Heavenly beauty: James Webb sends infrared portraits of neighboring galaxies

Astronomers have published a new series of images taken with the James Webb Space Telescope (JWST). They show infrared portraits of 19 spiral galaxies facing us. 

Collage of images of 19 galaxies taken by the James Webb Telescope. Source: NASA, ESA, CSA, STScI, J. Lee (STScI), T. Williams (Oxford), PHANGS Team, E. Wheatley (STScI)

The pictures were taken as part of the PHANGS project. Within its framework, astronomers study nearby galaxies to understand exactly how they evolved and how their stellar population was formed. The unique ability of JWST to conduct observations in the near and middle infrared range allows it to penetrate through the dust curtain and study their structures.

In total, JWST has studied 19 spiral galaxies.
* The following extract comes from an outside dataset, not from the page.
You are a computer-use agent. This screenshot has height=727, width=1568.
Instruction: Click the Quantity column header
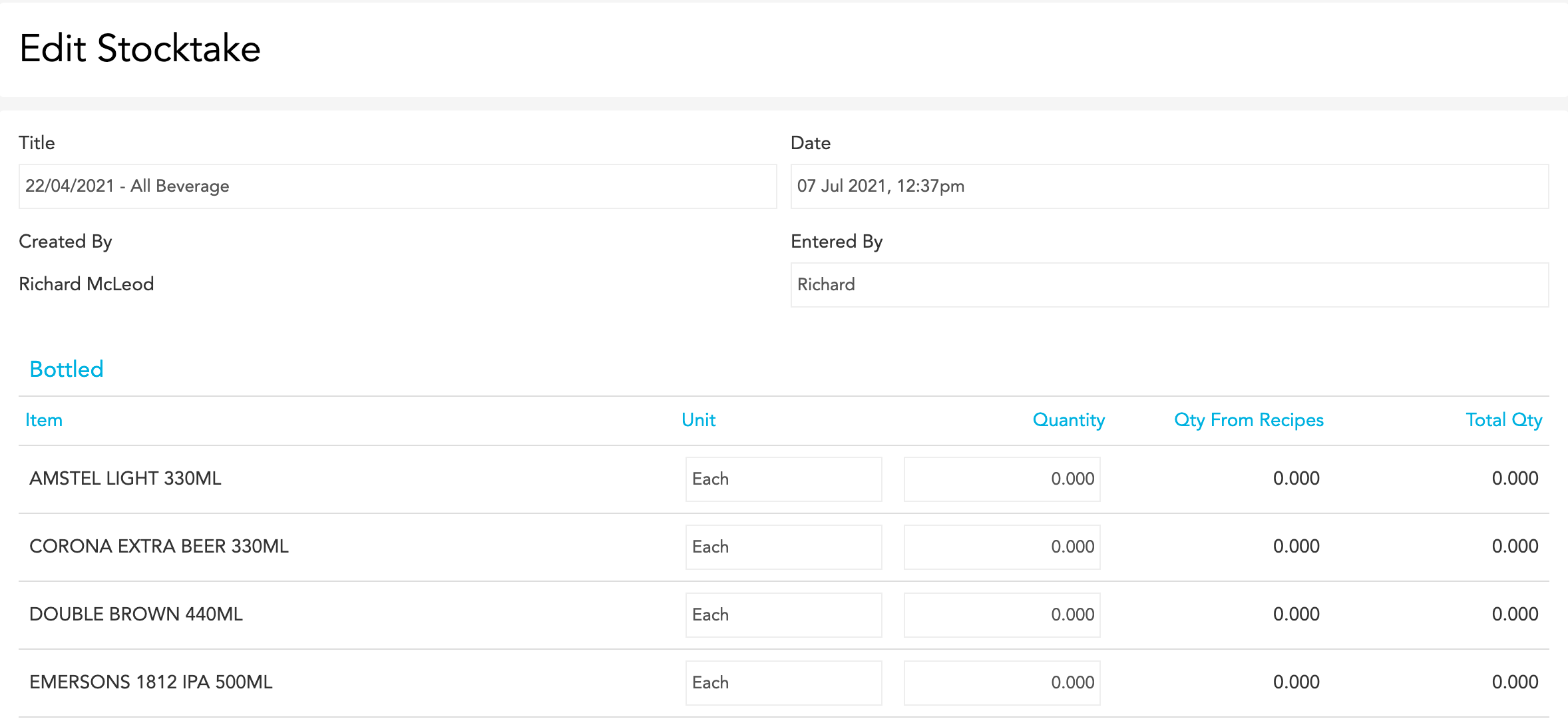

The images taken by the telescope show the gas and dust filling the galaxies on the smallest scale ever observed outside our Milky Way. 

Stars, dust and spiral arms

The NIRCam installed on JWST captured millions of stars that shimmer in blue tones in the published images. Some luminaries are scattered along spiral arms, others are tightly pressed together in star clusters. 

Spiral galaxy IC 5332. Source: NASA, ESA, CSA, STScI, J. Lee (STScI), T. Williams (Oxford), R. Chandar (UToledo), PHANGS Team

Data from the MIRI camera showed the distribution of luminous dust filling the space between the stars. In addition, it managed to capture the not fully formed luminaries. They are still encased in gas-dust cocoons, which serve as a source of building materials for them.

Spiral galaxy NGC 1300. Source:  NASA, ESA, CSA, STScI, J. Lee (STScI), T. Williams (Oxford), R. Chandar (UToledo), PHANGS Team

To the surprise of astronomers, the JWST images also show large spherical gas-dust shells. Perhaps these are the remnants of supernovae.

Spiral galaxy NGC 628. Source: NASA, ESA, CSA, STScI, J. Lee (STScI), T. Williams (Oxford), R. Chandar (UToledo), PHANGS Team

In general, the data available to astronomers suggests that galaxies grow from within. Star formation begins in the nuclei and spreads along their arms, spiraling away from the center. The further away a star is from the galactic core, the more likely that it is younger. In contrast, the areas in blue tones near the cores are populations of older stars. Supermassive black holes are hidden in the cores.